Die letzten Nordlichter haben wir übrigens bei Rune auf Kjeringsøy erlebt. Direkt am Meer. 

Und hey, ihr hättet mich nicht wiedererkannt.

Ich bin aus der Minna gestiegen, habe in aller Seelenruhe mein Stativ ausgepackt, alle nötigen Knöpfe an der Kamera gedruckt und mir ein schönes Plätzchen gesucht.

Okay, ich bin dann über meine Schnürsenkel gestolpert und habe mit die Hüfte geprellt aber sonst…

Wenn ich an das erste Mal denke, dann ist das eine ziemliche Entwicklung.

Leider läßt sich die nicht so ohne weiteres auf andere Bereiche übertragen.

 

„Adler!“

„Wo?“

„Da oben!“

Während Thea noch suchend durch die Windschutzscheibe schaute, trat ich auf’s Bremspedal.

Mit etwas Verzögerung kam die Minna auf der glatten Straße zum Stillstand. 

Ich bin mir nicht ganz sicher, ob ich vorher in den Rückspiegel geschaut hatte.

Der Puls wurde schneller. Hektisch Bewegungen hinterm Lenkrad verrieten meine Aufregung.

„Wo ist das Tele(objektiv)?“ 

Blöde Frage. Da, wo es immer ist. In einem Etui im Rucksack hinter dem Fahrersitz. 

Dort, wo man nicht so gut rankommt. Natürlich nicht. 

Der Reißverschluß klemmte. Klar. 

Als ich es endlich auf der Kamera hatte, sprang ich auf die Straße, auf der Gottseidank wenig Verkehr war.

„Er ist weg“

„Wie?“

„Ich sehe ihn nicht mehr“

Der Adler, der eben noch am Himmel kreiste, war plötzlich verschwunden. Weg. Einfach so.

Enttäuscht stieg ich zurück in die Minna. Beim nächsten Mal würde ich besser vorbereitet sein.

 

Adler!

„Wo?“

„Da oben!“

Ich schaute in den Rückspiegel, hielt am Straßenrand und behielt dabei den Adler genau im Auge.

Kamera und Tele lagen griffbereit auf der Ablage. Ich sprang auf die Straße, auf der Gottseidank kein Verkehr war und sah über mir einen schwarzen Punkt, der sich immer höher schraubte. 

Mir war nicht klar, daß es so schwer war, mit 600 mm Brennweite diesen Punkt am Himmel wiederzufinden. Und als ich ihn dann endlich hatte, war er so klein, daß der Autofocus nicht scharf stellte. Beim nächsten Mal ….

 

„Adler!“

„Wo?“

„Direkt über uns!“ 

Er glitt in aller Seelenruhe über uns hinweg. Und hätte ich in diesem Moment auf dem Dach der Minna gestanden, ich hätte seine Schwingen berühren können. 

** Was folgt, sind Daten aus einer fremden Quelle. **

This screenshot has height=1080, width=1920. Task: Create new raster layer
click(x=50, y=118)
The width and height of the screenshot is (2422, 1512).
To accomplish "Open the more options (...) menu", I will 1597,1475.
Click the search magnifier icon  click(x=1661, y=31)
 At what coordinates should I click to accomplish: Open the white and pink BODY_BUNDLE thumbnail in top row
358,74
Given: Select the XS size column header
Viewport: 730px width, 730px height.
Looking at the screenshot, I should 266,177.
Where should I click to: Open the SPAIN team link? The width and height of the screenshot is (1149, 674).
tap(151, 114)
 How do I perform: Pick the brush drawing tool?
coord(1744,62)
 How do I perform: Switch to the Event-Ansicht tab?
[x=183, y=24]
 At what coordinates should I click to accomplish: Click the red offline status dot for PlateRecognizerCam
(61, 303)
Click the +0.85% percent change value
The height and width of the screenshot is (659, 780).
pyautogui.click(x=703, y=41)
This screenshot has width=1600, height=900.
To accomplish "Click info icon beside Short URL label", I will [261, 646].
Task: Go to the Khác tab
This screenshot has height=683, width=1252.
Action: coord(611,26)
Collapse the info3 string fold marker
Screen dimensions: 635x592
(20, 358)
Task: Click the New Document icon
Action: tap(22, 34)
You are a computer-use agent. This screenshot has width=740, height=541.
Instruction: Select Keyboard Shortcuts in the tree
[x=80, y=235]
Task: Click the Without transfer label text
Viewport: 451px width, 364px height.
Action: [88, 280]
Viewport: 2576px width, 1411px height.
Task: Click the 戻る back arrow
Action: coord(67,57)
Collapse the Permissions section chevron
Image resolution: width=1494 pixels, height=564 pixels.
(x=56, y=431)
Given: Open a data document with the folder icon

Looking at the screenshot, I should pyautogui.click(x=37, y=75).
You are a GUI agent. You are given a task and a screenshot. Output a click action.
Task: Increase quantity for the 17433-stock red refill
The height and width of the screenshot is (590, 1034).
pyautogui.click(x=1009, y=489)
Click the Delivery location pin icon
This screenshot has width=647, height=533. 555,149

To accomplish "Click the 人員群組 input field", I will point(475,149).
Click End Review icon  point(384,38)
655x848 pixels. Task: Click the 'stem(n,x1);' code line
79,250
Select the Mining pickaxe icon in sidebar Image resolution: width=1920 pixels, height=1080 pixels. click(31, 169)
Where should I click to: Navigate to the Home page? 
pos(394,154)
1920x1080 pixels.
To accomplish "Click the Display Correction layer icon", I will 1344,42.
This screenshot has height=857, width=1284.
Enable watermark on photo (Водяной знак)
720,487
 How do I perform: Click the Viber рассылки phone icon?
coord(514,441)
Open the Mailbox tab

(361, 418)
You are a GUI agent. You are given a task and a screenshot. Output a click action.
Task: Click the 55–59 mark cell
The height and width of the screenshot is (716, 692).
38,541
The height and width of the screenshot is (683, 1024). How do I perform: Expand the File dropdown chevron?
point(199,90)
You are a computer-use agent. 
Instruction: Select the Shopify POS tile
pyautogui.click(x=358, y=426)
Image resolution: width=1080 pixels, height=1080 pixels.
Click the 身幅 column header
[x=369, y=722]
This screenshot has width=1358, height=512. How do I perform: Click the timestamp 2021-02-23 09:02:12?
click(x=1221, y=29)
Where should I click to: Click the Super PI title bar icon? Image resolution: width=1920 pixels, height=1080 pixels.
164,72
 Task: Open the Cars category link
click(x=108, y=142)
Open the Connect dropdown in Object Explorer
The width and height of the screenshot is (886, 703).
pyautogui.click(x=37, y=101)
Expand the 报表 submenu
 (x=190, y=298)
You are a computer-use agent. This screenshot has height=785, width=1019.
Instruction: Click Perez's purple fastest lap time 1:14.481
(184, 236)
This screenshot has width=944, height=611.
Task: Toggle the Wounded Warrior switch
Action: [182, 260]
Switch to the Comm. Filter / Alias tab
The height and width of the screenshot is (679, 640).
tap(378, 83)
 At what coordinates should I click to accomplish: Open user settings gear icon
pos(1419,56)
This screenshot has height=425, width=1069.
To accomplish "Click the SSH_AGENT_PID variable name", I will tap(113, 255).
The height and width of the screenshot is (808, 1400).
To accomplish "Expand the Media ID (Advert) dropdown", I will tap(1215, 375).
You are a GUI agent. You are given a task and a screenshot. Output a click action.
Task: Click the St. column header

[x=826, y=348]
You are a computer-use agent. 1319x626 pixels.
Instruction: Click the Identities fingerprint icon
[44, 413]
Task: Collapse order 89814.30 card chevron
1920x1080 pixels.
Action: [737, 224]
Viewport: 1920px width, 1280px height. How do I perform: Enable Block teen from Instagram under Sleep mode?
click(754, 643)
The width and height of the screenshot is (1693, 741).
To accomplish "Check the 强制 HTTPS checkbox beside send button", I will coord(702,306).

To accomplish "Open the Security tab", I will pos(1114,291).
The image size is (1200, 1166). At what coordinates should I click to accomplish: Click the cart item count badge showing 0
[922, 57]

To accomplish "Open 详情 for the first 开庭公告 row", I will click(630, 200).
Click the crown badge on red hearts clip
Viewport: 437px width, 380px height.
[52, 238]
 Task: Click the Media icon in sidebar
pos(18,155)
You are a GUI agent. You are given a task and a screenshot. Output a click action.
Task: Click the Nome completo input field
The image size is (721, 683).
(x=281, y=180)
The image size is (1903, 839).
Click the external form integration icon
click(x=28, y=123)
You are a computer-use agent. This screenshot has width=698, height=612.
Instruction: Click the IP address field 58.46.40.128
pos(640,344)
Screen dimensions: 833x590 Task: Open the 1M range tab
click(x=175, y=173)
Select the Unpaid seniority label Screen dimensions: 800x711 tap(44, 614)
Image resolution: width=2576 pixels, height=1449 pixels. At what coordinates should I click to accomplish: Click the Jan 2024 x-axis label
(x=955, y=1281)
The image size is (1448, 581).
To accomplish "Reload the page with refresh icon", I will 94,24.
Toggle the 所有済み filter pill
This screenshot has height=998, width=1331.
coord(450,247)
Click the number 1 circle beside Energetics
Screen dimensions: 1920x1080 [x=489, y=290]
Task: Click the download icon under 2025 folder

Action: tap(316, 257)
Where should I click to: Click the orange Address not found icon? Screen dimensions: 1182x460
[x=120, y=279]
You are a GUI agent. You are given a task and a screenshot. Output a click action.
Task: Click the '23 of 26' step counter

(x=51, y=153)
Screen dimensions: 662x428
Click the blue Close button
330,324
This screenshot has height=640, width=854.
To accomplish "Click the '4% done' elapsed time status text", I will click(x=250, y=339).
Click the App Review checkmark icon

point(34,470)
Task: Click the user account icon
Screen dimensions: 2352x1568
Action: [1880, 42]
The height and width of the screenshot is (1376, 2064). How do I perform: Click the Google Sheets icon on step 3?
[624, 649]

Es war ein Segen, daß ich vor lauter Aufregung nicht in den Graben fuhr.

Vollbremsung. 

Ich sprang auf die Straße, auf der Gottseidank nur wenig Verkehr war und hatte Glück. 

Der Adler drehte noch einmal um und landete auf einer Wiese. Er blieb auch dort, als ich die Minna abseits der Hauptstraße in einem Seitenweg parkte. 

Ich ging langsam auf ihn zu, die Kamera im Anschlag. 

Er hatte mich natürlich längst gesehen, ließ mich vielleicht auf 50 Meter heran, dann erhob er sich. 

Was für ein schöner Anblick.

 

Auf dem Weg zurück zur Minna, schaute ich ungeduldig auf das Display meiner Kamera. 

Und stieg mit einem zufriedenen Grinsen in die Minna. 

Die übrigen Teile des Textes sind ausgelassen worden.